Text segment ->
12 Years a Slave: the movie and the book

I have long understood the evils of slavery on an intellectual level – that is to say, I kind-of, sort-of, in-a-way understood them.  But seeing the movie, 12 Years a Slave, and reading the book has helped me to understand it in a deeper and more visceral way than I did before.

12 Years a Slave is the true story of Solomon Northrup, a free black man who lived in Saratoga, N.Y., who was kidnapped and sold into slavery, and who survived to tell the story of what happened to him.  The movie is true to the book.  Some details are left out, and some are changed in unimportant ways, but anybody who sees the movie will get the essence of the book.

The movie is a powerful evocation of the slave-holding South.  The movie helps me imagine, as much is possible for me to imagine, what it would be like to be ripped out of my everyday life, and suddenly thrown into a situation in which I had no rights and no identity, subject to people with the power to commit rape, torture and murder without any consequences.   The scenes of everyday slave life are as powerful as the scenes of whipping and abuse.

Data excerpt ->

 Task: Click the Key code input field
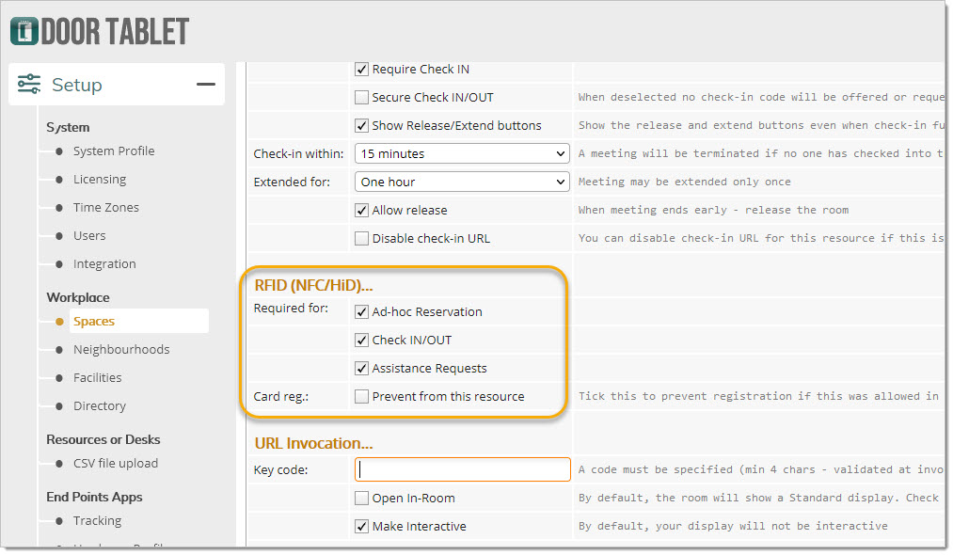[462, 469]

Given instruction 1 ->
Using the text on 12 Years a Slave, decide whether each statement agrees with it, answering yes or no and quoting the deciding words: (a) Solomon Northrup lived in Saratoga, N.Y.; (b) the movie alters important details of the book; (c) the scenes of everyday slave life are less powerful than the scenes of whipping and abuse.
Given instruction 2 ->
According to the text on 12 Years a Slave, what was done to Solomon Northrup after he was kidnapped?

Solution 1 ->
(a) Yes: "a free black man who lived in Saratoga, N.Y."
(b) No: "some are changed in unimportant ways"
(c) No: "The scenes of everyday slave life are as powerful as the scenes of whipping and abuse."

Solution 2 ->
He was sold into slavery.